## Set task
Reproduce every one of the following items word for word, changing nothing.

(Element lookup records)

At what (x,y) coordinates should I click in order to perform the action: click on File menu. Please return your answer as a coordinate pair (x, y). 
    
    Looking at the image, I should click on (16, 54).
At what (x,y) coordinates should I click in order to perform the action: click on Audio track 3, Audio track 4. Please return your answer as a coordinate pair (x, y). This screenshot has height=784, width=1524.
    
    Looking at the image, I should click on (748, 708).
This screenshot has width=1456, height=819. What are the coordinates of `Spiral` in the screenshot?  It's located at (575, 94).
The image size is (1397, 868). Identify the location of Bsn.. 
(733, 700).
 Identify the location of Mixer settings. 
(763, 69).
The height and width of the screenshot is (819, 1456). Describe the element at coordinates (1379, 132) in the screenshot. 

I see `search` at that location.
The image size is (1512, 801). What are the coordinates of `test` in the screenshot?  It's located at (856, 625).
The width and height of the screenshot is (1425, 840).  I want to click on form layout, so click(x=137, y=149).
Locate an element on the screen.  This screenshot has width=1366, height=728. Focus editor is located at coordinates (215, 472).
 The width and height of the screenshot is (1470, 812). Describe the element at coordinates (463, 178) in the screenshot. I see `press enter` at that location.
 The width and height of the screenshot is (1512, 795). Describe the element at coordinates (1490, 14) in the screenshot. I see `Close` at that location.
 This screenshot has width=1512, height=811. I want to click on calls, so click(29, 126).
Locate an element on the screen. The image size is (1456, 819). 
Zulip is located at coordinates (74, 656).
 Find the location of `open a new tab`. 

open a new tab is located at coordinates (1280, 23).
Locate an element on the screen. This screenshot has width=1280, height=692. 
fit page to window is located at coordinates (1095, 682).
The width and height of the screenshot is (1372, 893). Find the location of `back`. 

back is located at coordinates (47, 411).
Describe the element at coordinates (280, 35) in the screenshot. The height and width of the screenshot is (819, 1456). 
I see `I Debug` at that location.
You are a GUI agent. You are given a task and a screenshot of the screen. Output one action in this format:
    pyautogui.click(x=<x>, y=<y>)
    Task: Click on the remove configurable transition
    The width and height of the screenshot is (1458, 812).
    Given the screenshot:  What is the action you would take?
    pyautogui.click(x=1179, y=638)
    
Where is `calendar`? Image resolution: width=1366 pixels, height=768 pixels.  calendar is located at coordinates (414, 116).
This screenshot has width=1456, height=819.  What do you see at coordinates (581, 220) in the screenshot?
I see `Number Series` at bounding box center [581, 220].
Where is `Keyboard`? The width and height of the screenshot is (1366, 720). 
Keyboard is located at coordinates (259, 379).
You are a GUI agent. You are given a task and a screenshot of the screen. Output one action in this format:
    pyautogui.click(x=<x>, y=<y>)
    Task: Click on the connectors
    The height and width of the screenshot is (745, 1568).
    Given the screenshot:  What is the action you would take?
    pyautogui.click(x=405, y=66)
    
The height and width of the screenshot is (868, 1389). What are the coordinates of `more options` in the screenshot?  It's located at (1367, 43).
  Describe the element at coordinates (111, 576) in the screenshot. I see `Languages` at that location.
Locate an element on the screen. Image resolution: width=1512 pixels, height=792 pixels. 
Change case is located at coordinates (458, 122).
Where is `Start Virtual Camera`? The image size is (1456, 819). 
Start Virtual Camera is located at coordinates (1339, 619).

## Output of the task
At what (x,y) coordinates should I click in order to perform the action: click on File menu. Please return your answer as a coordinate pair (x, y). 
    
    Looking at the image, I should click on (16, 54).
At what (x,y) coordinates should I click in order to perform the action: click on Audio track 3, Audio track 4. Please return your answer as a coordinate pair (x, y). This screenshot has height=784, width=1524.
    
    Looking at the image, I should click on (748, 708).
This screenshot has width=1456, height=819. What are the coordinates of `Spiral` in the screenshot?  It's located at (575, 94).
The image size is (1397, 868). Identify the location of Bsn.. 
(733, 700).
 Identify the location of Mixer settings. 
(763, 69).
The height and width of the screenshot is (819, 1456). Describe the element at coordinates (1379, 132) in the screenshot. 

I see `search` at that location.
The image size is (1512, 801). What are the coordinates of `test` in the screenshot?  It's located at (856, 625).
The width and height of the screenshot is (1425, 840).  I want to click on form layout, so click(x=137, y=149).
Locate an element on the screen.  This screenshot has width=1366, height=728. Focus editor is located at coordinates (215, 472).
 The width and height of the screenshot is (1470, 812). Describe the element at coordinates (463, 178) in the screenshot. I see `press enter` at that location.
 The width and height of the screenshot is (1512, 795). Describe the element at coordinates (1490, 14) in the screenshot. I see `Close` at that location.
 This screenshot has width=1512, height=811. I want to click on calls, so click(29, 126).
Locate an element on the screen. The image size is (1456, 819). 
Zulip is located at coordinates (74, 656).
 Find the location of `open a new tab`. 

open a new tab is located at coordinates (1280, 23).
Locate an element on the screen. This screenshot has width=1280, height=692. 
fit page to window is located at coordinates (1095, 682).
The width and height of the screenshot is (1372, 893). Find the location of `back`. 

back is located at coordinates (47, 411).
Describe the element at coordinates (280, 35) in the screenshot. The height and width of the screenshot is (819, 1456). 
I see `I Debug` at that location.
You are a GUI agent. You are given a task and a screenshot of the screen. Output one action in this format:
    pyautogui.click(x=<x>, y=<y>)
    Task: Click on the remove configurable transition
    The width and height of the screenshot is (1458, 812).
    Given the screenshot:  What is the action you would take?
    pyautogui.click(x=1179, y=638)
    
Where is `calendar`? Image resolution: width=1366 pixels, height=768 pixels.  calendar is located at coordinates (414, 116).
This screenshot has width=1456, height=819.  What do you see at coordinates (581, 220) in the screenshot?
I see `Number Series` at bounding box center [581, 220].
Where is `Keyboard`? The width and height of the screenshot is (1366, 720). 
Keyboard is located at coordinates (259, 379).
You are a GUI agent. You are given a task and a screenshot of the screen. Output one action in this format:
    pyautogui.click(x=<x>, y=<y>)
    Task: Click on the connectors
    The height and width of the screenshot is (745, 1568).
    Given the screenshot:  What is the action you would take?
    pyautogui.click(x=405, y=66)
    
The height and width of the screenshot is (868, 1389). What are the coordinates of `more options` in the screenshot?  It's located at (1367, 43).
  Describe the element at coordinates (111, 576) in the screenshot. I see `Languages` at that location.
Locate an element on the screen. Image resolution: width=1512 pixels, height=792 pixels. 
Change case is located at coordinates (458, 122).
Where is `Start Virtual Camera`? The image size is (1456, 819). 
Start Virtual Camera is located at coordinates (1339, 619).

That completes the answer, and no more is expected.